** Begin Input records **

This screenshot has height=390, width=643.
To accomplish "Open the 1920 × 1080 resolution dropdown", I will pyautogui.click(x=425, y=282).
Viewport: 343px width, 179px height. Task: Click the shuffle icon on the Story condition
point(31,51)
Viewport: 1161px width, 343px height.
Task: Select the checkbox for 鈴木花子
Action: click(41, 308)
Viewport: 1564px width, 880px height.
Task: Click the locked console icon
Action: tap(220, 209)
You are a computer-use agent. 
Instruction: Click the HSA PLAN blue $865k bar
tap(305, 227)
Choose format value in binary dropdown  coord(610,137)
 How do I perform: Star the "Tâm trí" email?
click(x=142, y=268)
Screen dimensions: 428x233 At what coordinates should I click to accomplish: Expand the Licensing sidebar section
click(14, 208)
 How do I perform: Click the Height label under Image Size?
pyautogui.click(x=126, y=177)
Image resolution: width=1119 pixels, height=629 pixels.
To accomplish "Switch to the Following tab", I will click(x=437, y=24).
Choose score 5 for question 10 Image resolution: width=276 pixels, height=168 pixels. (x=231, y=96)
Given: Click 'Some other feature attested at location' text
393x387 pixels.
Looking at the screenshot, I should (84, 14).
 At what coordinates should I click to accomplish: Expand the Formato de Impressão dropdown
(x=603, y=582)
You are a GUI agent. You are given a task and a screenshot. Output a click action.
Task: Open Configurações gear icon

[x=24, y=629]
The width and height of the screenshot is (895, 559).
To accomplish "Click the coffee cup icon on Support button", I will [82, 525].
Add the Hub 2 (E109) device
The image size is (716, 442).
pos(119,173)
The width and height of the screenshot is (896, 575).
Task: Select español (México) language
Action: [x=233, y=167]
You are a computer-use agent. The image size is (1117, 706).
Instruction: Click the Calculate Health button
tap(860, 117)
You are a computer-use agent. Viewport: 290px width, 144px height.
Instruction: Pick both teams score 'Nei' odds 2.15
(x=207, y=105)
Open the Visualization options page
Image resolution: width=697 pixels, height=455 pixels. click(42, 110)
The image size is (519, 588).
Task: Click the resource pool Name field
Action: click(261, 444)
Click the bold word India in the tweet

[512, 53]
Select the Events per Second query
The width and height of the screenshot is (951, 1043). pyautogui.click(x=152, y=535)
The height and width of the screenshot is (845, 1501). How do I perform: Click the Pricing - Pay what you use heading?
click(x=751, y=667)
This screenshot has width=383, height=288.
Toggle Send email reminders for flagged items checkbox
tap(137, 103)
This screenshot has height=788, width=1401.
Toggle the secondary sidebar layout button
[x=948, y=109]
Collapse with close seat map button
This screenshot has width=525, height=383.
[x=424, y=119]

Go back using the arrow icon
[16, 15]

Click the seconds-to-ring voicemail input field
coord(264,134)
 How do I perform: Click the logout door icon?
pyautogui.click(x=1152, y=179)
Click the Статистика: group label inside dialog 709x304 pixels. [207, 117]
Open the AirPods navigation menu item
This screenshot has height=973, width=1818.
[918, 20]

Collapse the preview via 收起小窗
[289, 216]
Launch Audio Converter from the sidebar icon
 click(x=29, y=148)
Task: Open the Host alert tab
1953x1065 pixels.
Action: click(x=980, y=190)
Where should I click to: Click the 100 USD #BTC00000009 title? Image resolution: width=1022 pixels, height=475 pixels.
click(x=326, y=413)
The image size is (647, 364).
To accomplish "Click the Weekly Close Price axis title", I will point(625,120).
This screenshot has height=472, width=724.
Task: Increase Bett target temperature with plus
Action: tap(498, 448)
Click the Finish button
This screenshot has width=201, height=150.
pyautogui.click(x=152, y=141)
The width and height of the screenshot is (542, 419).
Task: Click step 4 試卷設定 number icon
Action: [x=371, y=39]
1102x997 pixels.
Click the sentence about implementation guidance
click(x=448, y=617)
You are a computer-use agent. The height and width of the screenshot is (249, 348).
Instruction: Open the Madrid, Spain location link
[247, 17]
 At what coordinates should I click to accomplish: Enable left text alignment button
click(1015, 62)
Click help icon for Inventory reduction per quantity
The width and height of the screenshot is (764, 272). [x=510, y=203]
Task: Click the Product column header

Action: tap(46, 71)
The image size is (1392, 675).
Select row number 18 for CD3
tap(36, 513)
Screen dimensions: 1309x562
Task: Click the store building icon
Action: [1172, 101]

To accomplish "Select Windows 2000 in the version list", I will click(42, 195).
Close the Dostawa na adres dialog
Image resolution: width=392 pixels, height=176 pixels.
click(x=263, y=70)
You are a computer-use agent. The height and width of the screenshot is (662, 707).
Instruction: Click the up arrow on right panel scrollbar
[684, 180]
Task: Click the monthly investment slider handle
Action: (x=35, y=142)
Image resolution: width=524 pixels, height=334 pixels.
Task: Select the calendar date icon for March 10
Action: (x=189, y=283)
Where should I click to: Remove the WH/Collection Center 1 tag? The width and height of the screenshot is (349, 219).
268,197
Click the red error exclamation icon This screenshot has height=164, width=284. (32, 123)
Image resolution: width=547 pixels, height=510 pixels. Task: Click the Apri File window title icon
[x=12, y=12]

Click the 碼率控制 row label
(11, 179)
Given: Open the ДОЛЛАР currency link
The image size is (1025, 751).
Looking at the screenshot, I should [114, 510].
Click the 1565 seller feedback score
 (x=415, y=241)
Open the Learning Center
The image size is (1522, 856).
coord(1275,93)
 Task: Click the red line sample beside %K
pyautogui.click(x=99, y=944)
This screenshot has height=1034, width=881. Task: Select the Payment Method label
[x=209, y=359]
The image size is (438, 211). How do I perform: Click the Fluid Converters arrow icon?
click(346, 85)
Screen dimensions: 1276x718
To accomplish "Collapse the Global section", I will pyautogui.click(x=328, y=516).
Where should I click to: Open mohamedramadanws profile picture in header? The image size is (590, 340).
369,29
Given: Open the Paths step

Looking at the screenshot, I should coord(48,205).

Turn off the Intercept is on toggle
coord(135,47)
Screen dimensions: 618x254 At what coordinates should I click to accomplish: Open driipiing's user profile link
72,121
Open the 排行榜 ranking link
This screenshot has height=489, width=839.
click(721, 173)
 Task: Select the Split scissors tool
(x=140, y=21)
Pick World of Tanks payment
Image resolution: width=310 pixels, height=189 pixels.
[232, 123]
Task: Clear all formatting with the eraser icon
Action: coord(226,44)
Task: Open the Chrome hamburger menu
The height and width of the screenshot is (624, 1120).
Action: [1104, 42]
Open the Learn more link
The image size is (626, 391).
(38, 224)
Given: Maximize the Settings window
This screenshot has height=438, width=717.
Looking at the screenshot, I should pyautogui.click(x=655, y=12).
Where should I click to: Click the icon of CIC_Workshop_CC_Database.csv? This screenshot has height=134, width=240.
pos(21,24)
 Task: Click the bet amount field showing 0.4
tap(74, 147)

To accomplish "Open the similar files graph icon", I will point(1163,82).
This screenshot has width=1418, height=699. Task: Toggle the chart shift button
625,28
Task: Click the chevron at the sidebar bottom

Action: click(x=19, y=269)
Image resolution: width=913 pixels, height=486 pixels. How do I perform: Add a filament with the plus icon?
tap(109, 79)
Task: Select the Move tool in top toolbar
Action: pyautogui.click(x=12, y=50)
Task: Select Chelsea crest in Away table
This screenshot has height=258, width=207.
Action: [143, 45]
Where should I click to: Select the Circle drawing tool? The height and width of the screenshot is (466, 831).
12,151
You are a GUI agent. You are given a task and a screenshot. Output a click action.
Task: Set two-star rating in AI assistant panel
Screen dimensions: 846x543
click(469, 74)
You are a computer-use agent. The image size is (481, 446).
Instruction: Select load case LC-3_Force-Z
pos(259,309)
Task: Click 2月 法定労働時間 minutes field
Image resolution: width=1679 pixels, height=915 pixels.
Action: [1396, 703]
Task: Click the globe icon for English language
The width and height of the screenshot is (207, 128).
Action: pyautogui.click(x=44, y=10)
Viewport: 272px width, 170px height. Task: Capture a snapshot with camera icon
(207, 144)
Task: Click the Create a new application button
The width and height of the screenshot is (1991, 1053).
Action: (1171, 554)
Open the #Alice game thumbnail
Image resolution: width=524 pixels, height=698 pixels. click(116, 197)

** End Input records **

(Task description) Rewrite everything from the line containing "Collapse the preview via 收起小窗" down to the line containing "Action: tap(46, 71)", replacing "Finish" with "Submit" and leaving all else unchanged.

(The output)
Collapse the preview via 收起小窗
[289, 216]
Launch Audio Converter from the sidebar icon
 click(x=29, y=148)
Task: Open the Host alert tab
1953x1065 pixels.
Action: click(x=980, y=190)
Where should I click to: Click the 100 USD #BTC00000009 title? Image resolution: width=1022 pixels, height=475 pixels.
click(x=326, y=413)
The image size is (647, 364).
To accomplish "Click the Weekly Close Price axis title", I will point(625,120).
This screenshot has height=472, width=724.
Task: Increase Bett target temperature with plus
Action: tap(498, 448)
Click the Submit button
This screenshot has width=201, height=150.
pyautogui.click(x=152, y=141)
The width and height of the screenshot is (542, 419).
Task: Click step 4 試卷設定 number icon
Action: [x=371, y=39]
1102x997 pixels.
Click the sentence about implementation guidance
click(x=448, y=617)
You are a computer-use agent. The height and width of the screenshot is (249, 348).
Instruction: Open the Madrid, Spain location link
[247, 17]
 At what coordinates should I click to accomplish: Enable left text alignment button
click(1015, 62)
Click help icon for Inventory reduction per quantity
The width and height of the screenshot is (764, 272). [x=510, y=203]
Task: Click the Product column header

Action: tap(46, 71)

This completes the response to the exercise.